Jeannette (Pamela Holden Stewart), a French woman, and Martin (Wayne Lamont Sims), a gay black artist, lead what initially seem to be idyllic lives, far away from the complexities of modern life. There is obviously great love and affection between the two, who essentially live as husband and wife. Jeannette is the life of the party, burying her sorrows and regrets in alcohol and daily confrontations. Martin, the most frequent casualty of her outbursts, is by contrast quiet and introspective, spending his time painting in his private studio and cleaning up after his partner's destructive habits. Two people mired in loneliness driven together by the same perceived predators, men and an abiding fear of simply living, they play out their nightly saga of despair with gaiety and quiet fortitude.

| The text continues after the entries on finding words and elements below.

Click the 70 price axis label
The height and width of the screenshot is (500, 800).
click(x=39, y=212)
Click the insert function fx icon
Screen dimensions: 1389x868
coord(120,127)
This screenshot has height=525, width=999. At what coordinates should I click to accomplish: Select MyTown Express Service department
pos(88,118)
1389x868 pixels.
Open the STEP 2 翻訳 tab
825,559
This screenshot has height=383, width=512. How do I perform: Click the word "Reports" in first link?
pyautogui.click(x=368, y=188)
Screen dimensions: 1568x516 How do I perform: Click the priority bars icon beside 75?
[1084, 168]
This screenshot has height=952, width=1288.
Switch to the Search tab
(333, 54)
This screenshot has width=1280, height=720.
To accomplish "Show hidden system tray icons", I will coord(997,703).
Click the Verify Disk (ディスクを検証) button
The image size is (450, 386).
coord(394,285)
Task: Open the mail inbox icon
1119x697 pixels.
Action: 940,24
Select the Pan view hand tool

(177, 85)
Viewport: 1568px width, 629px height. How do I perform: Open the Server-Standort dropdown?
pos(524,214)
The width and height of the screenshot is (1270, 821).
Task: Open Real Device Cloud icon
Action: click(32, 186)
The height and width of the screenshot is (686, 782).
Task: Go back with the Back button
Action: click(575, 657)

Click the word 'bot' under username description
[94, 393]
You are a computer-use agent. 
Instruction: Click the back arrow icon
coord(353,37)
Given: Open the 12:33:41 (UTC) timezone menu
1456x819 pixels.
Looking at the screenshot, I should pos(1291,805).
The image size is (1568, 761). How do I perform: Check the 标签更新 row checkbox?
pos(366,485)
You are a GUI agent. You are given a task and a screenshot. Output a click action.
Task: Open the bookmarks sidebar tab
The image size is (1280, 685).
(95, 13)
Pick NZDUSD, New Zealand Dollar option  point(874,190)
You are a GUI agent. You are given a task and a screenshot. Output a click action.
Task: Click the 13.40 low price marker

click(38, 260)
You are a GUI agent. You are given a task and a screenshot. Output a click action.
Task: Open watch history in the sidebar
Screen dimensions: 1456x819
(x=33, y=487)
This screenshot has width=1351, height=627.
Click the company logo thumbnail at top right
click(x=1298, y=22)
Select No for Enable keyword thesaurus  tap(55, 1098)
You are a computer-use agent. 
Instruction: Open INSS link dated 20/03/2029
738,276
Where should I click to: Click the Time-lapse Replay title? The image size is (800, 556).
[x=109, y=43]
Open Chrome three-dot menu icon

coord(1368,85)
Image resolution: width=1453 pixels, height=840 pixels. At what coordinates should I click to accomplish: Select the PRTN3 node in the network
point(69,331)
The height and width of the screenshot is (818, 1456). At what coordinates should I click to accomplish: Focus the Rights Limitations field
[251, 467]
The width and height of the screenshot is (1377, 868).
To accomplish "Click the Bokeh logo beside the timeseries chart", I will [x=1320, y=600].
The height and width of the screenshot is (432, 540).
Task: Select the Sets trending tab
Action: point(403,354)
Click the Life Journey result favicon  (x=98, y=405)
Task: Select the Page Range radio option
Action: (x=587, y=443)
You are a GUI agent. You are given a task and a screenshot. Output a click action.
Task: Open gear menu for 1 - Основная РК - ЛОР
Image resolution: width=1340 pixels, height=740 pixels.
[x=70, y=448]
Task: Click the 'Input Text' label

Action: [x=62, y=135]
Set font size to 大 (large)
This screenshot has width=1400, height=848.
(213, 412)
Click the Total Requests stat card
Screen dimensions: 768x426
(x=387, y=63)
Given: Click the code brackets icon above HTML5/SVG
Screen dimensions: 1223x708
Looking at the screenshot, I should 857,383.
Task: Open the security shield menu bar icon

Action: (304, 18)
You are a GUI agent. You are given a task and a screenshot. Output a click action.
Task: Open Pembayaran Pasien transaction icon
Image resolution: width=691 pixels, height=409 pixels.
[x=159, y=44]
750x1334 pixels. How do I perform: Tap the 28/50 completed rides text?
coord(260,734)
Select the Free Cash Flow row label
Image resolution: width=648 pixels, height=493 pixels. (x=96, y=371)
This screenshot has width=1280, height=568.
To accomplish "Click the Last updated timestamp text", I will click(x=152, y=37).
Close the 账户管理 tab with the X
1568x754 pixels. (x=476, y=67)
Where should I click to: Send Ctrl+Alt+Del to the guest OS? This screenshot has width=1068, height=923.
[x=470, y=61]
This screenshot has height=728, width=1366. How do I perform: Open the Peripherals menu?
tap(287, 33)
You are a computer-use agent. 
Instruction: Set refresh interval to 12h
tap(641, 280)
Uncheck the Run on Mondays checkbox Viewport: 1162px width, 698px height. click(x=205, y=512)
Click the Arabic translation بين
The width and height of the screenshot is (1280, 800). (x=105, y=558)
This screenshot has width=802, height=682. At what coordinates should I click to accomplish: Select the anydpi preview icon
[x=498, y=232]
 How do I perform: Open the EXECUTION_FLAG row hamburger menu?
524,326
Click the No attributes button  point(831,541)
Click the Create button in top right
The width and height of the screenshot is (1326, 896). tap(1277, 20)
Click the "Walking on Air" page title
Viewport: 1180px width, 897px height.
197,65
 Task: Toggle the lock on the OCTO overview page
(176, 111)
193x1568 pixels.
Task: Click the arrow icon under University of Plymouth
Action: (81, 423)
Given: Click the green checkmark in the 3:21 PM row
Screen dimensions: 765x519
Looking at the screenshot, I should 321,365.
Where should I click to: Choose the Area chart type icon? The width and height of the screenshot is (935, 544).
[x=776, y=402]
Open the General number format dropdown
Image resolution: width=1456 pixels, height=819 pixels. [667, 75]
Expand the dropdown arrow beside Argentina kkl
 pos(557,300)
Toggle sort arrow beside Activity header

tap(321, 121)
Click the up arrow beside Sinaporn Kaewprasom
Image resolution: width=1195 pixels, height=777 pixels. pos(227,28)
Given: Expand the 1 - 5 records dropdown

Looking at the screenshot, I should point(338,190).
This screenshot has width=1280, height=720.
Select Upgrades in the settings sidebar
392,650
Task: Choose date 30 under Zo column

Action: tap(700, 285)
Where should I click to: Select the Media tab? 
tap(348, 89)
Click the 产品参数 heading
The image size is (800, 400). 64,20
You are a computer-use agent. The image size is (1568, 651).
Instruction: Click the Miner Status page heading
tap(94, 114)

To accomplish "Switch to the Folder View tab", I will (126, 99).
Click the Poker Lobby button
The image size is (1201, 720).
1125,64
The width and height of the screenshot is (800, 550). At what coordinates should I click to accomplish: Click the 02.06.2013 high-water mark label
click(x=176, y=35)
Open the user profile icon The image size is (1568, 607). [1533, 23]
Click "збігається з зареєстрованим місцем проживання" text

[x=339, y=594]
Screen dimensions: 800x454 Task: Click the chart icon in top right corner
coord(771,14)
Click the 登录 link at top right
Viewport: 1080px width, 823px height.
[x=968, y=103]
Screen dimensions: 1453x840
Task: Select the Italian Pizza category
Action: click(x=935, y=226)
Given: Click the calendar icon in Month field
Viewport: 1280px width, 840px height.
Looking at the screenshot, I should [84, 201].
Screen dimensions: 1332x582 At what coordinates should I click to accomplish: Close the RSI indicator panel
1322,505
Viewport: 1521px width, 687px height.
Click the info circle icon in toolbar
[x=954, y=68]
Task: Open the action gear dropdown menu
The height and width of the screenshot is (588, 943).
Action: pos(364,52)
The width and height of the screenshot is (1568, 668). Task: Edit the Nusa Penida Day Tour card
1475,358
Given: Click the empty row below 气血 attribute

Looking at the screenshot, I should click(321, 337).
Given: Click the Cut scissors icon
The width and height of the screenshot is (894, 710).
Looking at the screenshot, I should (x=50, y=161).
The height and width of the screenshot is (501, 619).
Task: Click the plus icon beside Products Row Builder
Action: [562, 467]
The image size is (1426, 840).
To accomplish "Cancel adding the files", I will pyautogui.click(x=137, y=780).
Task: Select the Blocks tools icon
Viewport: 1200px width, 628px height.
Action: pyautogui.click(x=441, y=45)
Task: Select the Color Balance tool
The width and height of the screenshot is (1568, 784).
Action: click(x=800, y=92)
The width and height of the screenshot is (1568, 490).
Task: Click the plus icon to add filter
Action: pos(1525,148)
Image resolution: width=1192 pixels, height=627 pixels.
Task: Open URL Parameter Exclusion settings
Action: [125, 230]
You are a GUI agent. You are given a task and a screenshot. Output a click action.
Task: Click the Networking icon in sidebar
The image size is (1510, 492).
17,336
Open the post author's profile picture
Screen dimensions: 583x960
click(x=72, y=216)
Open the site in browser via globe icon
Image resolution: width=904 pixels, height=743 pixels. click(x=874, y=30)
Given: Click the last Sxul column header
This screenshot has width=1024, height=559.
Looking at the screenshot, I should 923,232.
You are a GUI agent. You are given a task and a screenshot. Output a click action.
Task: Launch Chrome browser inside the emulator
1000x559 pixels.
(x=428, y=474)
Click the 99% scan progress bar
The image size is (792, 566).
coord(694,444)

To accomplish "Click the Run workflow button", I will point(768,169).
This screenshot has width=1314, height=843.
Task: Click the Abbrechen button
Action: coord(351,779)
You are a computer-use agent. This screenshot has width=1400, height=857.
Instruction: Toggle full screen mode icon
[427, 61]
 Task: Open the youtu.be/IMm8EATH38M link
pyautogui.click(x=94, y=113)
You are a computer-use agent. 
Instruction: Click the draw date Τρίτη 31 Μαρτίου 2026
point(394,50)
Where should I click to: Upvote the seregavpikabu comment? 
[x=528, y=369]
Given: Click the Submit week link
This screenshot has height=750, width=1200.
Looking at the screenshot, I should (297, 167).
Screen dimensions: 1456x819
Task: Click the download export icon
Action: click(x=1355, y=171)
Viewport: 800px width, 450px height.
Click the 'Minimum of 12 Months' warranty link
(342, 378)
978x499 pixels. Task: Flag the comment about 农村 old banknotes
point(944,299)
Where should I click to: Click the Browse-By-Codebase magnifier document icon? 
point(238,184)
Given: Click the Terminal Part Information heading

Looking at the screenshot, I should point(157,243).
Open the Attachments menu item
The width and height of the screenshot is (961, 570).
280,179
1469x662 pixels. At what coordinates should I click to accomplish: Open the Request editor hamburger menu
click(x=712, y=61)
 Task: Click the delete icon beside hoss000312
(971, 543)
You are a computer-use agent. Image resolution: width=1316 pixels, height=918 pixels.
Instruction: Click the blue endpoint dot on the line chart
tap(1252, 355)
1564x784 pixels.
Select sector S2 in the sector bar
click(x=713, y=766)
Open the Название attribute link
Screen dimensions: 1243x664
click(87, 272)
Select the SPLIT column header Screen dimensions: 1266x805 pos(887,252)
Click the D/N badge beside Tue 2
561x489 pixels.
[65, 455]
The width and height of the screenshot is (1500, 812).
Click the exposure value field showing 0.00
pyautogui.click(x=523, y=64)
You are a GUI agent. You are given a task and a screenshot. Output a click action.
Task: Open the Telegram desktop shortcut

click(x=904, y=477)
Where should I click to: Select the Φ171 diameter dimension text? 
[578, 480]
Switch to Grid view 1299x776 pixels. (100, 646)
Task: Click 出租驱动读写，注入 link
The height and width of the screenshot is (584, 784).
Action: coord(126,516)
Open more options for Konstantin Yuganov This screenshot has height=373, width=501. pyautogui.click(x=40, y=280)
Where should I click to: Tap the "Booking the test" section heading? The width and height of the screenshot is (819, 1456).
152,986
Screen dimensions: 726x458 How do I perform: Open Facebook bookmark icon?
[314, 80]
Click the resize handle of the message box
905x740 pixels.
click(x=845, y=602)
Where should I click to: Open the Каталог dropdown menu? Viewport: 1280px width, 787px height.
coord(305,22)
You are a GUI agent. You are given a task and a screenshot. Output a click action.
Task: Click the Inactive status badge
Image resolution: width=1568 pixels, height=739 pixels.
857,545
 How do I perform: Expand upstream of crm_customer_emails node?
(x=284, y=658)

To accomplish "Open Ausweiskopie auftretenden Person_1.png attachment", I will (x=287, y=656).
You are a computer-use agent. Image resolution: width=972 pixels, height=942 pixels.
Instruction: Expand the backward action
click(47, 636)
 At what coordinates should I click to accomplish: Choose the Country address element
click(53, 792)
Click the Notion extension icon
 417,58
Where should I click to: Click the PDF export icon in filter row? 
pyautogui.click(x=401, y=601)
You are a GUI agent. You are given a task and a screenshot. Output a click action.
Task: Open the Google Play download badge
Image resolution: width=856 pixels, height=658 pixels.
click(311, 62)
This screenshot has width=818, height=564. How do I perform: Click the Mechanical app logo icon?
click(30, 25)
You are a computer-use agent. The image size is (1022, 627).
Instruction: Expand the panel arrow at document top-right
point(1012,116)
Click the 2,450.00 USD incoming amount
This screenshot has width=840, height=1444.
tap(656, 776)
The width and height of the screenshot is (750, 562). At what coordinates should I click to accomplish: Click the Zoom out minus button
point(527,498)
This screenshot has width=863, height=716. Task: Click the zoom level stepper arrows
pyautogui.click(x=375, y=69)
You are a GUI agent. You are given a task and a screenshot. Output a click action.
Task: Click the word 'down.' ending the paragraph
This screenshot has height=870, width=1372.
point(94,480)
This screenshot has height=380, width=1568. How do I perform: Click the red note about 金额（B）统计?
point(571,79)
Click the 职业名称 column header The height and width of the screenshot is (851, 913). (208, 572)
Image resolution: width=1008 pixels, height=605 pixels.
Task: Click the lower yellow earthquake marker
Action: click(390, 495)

When Jeannette's estranged daughter, Sierra (Margaret Burkwit), returns with Andrew (Darien Sills-Evan), her new husband, to collect an inheritance she has been promised, their fragile existence is uprooted. Sierra's relationship with her mother is strained, at best, and her plans are to get the money and quickly be on her way. Things will not, however, be that simple. After Jeannette decides to throw the couple an impromptu wedding reception, a long awaited thaw begins and lies, motives, flaws, and deceptions melt away to reveal that nothing, and no one, is as it seems. As the reception nears, Andrew and Martin become entangled and many painful truths are exposed.
"The Reception" is a story about love and fear, about race and sexuality, about truth and compromise, and about having the courage to take a stand.